Abstract

Although the capacity of cells to respond to environmental challenges such as oxidative damage are ancient evolutionary developments that have been carried through to modern higher vertebrates as "innate" immunity, the characteristic immune response of vertebrates is a relatively recent evolutionary development that is present only in jawed vertebrates. The vertebrate "combinatorial" response is defined by the presence of lymphocytes as specific antigen recognition cells and by the complete panel of antibodies, T cell receptors, and major histocompatibility complex molecules all of which are members of the immunoglobulin family.

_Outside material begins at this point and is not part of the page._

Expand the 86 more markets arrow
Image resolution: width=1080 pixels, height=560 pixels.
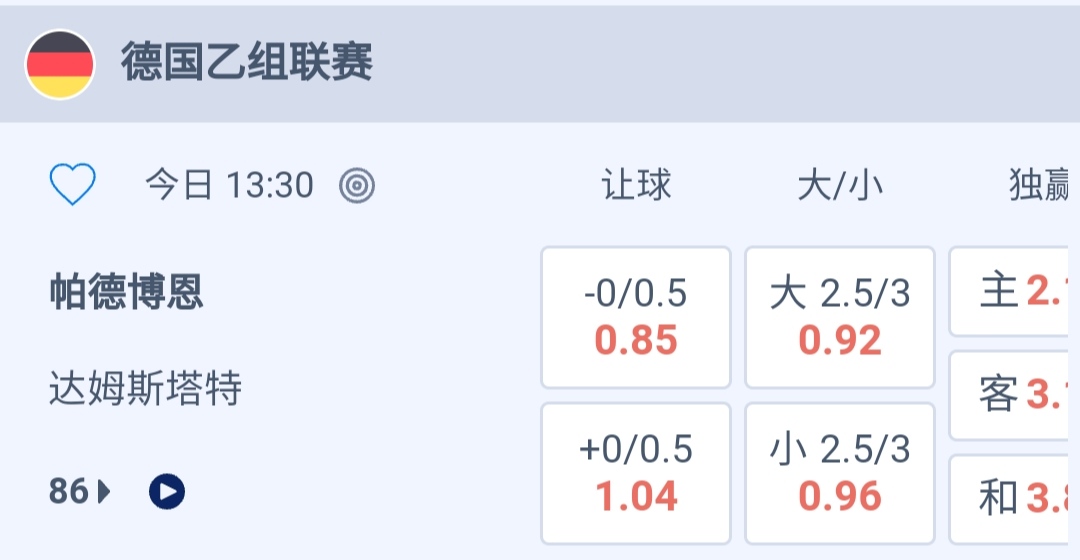[104, 491]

Its emergence in evolution was an extremely rapid event (approximately 10 million years) that was catalyzed by the horizontal transfer of recombinase activator genes (RAG) from microbes to an ancestral jawed vertebrate. RAGs occur in jawed vertebrates, but have not been found in invertebrates and other intermediate species. We propose that antigen recognition capacity contributed by this novel combinatorial mechanism gave jawed vertebrates the ability to recognize the entire range of potential antigenic molecular structures, including self components and molecules of infectious microbes not shared with vertebrates. The contrast within the vertebrates is striking because the most ancient extant jawed vertebrates, sharks and their kin, have the complete panoply of T-cell receptors, antibodies, MHC products and RAG genes, whereas agnathans possess cells resembling lymphocytes but ostensibly lack all of the molecules definitive of combinatorial immunity. Another vertebrate innovation may have been the utilization of nuclear receptor superfamily, in the regulation of lymphocytes and other cells of the immune lineage. Unlike, RAG, however, this superfamily occurs in all metazoans with the exception of sponges.